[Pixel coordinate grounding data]
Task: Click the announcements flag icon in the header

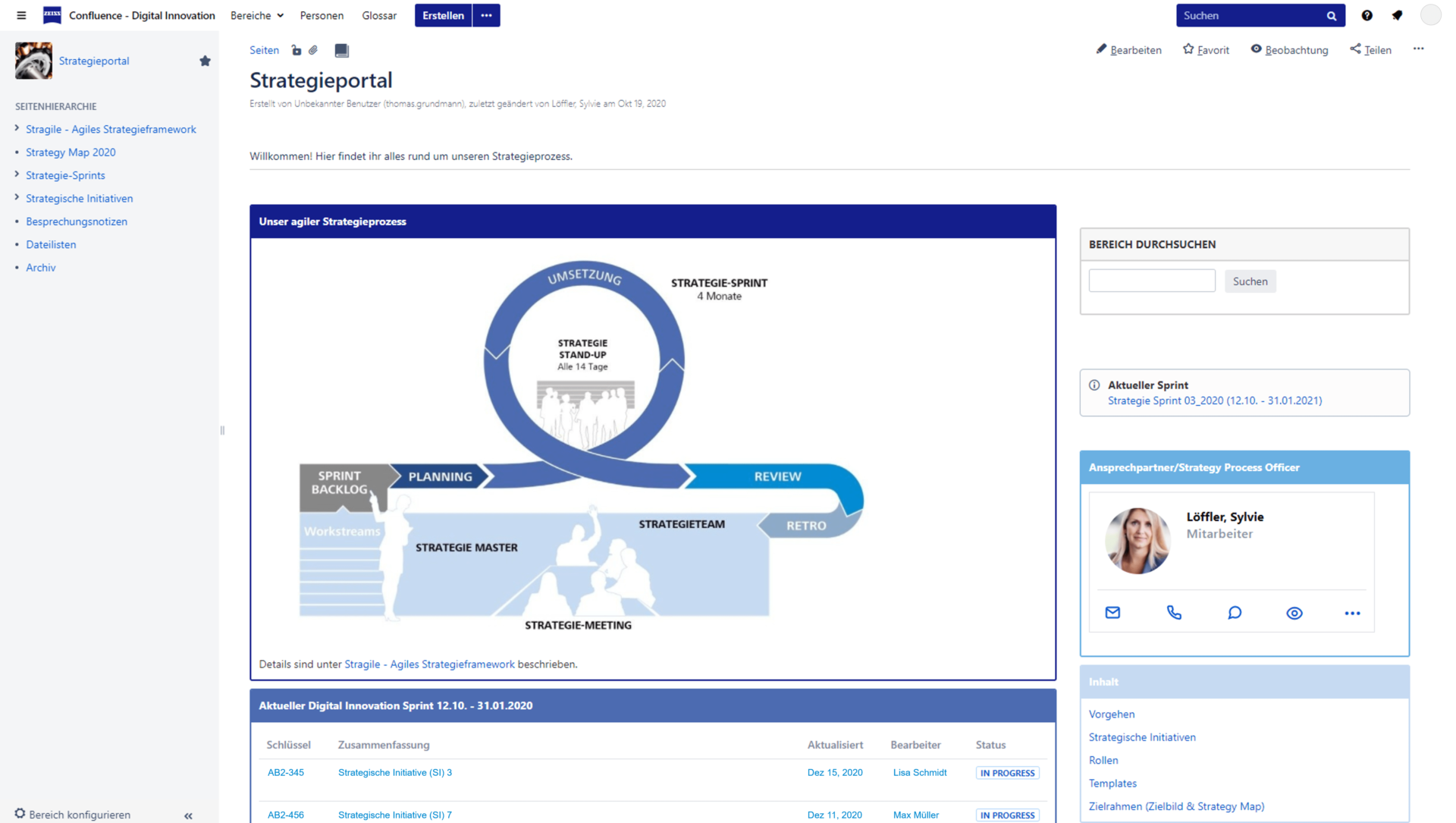Action: point(1398,15)
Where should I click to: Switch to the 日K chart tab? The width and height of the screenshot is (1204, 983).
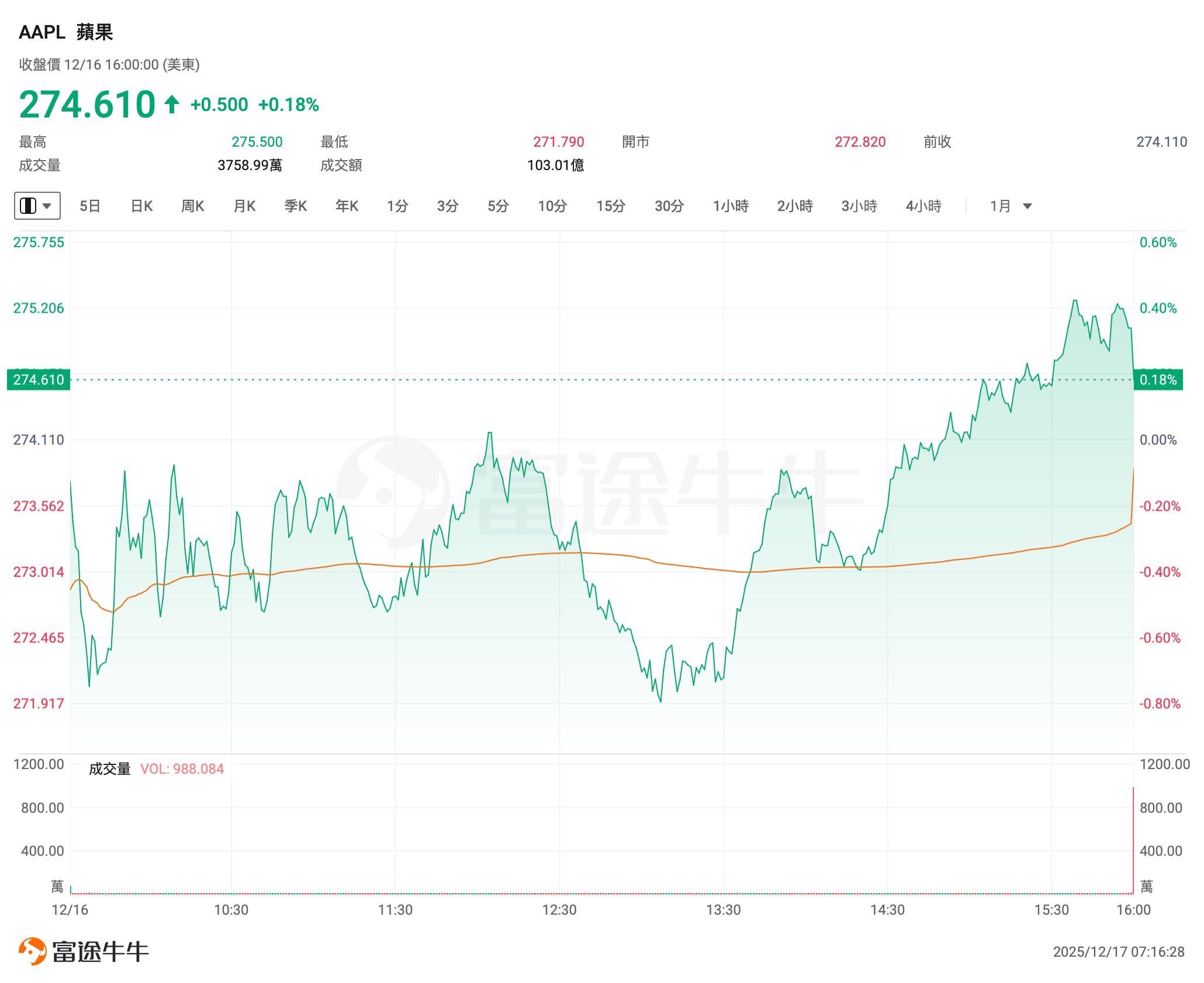coord(141,206)
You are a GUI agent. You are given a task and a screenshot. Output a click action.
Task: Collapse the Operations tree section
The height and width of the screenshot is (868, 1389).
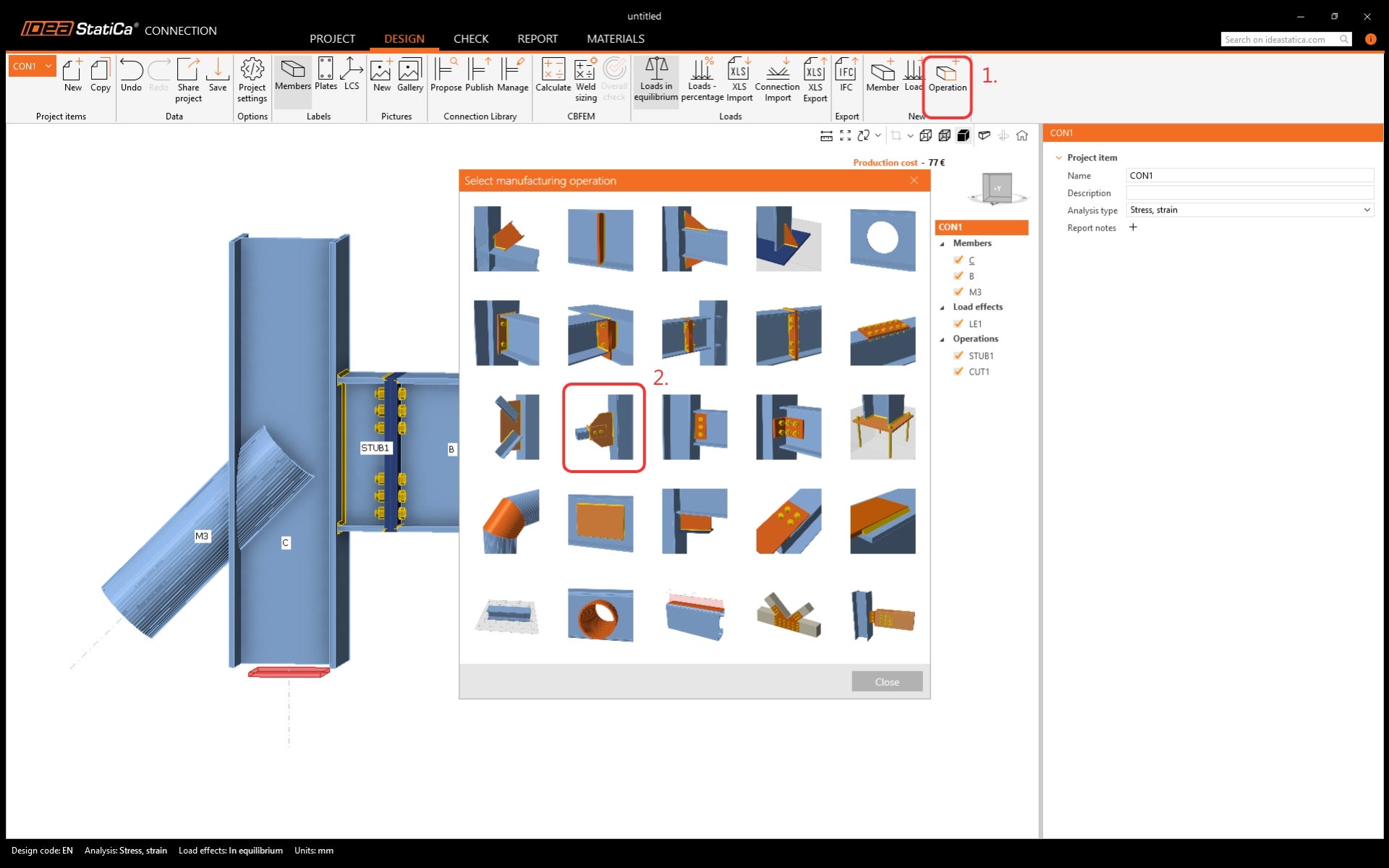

• _The problem_:
The pictures should be dropped, and every line above should be set down again exactly.

• _Task result_:
Task: Click the announcements flag icon in the header

Action: point(1398,15)
Where should I click to: Switch to the 日K chart tab? The width and height of the screenshot is (1204, 983).
coord(141,206)
You are a GUI agent. You are given a task and a screenshot. Output a click action.
Task: Collapse the Operations tree section
The height and width of the screenshot is (868, 1389).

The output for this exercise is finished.